STOP ERA, one of the most prominent antifeminist organizations in the U.S., was founded by Phyllis Schlafy, a woman.

While a person’s ideas are shaped by their surroundings, their politics and/or actions are not dictated by their nationality or sex. To claim otherwise is itself a form of discrimination that arbitrarily and incorrectly attaches certain views to certain people.

A lesser evil?
The condition of “democracy” in the U.S. is so poor that many who vote do so solely in an attempt to keep the candidate they think is worse out of office. In other words, they don’t vote for a candidate because they support his or her politics, but simply because they view him or her as “less bad” than the other candidate.

Even if one candidate really was much worse than the other, this kind of strategy would be the equivalent of requesting to be shot by a rifle instead of a canon.

In politics, one is defined much more by what they are actually for than what they are against.

Get out the vote
Many people in the U.S. are already keenly aware of the fallacious nature of elections in this country which is why a large percentage of the eligible portion of the population doesn’t even bother to vote.

This year, the capitalists hope to change that trend..

With plans to greatly expand and enforce their domination, the capitalist rulers are seeking to win regular people over to their rehashed program of imperialism through a combination of jingoistic rhetoric and propaganda from the corporate media.

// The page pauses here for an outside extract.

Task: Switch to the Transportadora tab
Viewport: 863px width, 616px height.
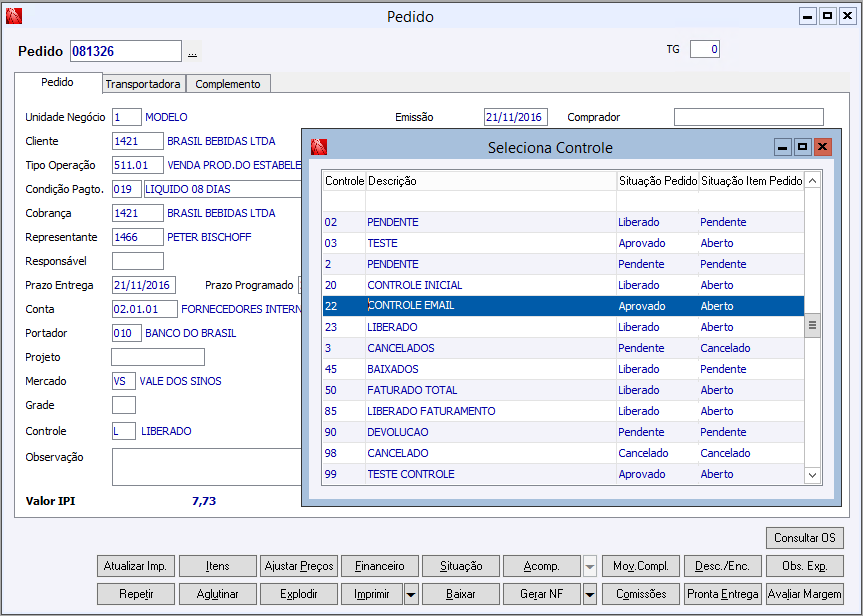Action: 143,84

They are counting on a high voter turnout to give an air of legitimacy to their “democratic” system as they continue their global plunder, drawing mass opposition from millions of people both at home and abroad.

By putting forth Obama as an agent of “change” and McCain as an agent of “reform,” they seek to pull millions of discontent and outright angry people back into the “acceptable realm” of electoral politics. By doing so, they hope to lessen the possibility of future protests, strikes and other expressions of dissatisfaction which could in anyway challenge their rule.

In the end, whether or not you cast a vote in November will have no real bearing on the future. Our intentions are to shatter illusions in the twin parties of the capitalist elite and present a viable alternative.

For a worker alliance!

As long as control of society remains in the hands of a tiny financial elite, things will only continue to get worse.

What’s needed is the formation of a working people’s alliance (which would include among its ranks not only those current employed, but also disabled and retired workers, workers unable to find employment, youths from working class backgrounds and “housewives”) to utilize the social power of the working class to fight for the ouster of the financial parasites and the creation of a society free from extreme wealth disparities, starvation, unemployment, homelessness, oppression and war—that is, a society actually worth living in.

Some of us are currently in the early stages of coming together to create just such an alliance. We urge you to join us and help make a real difference.

For more information, email: [email protected]
 
Good post. I've said all along that there's very little difference between the two Republicrats.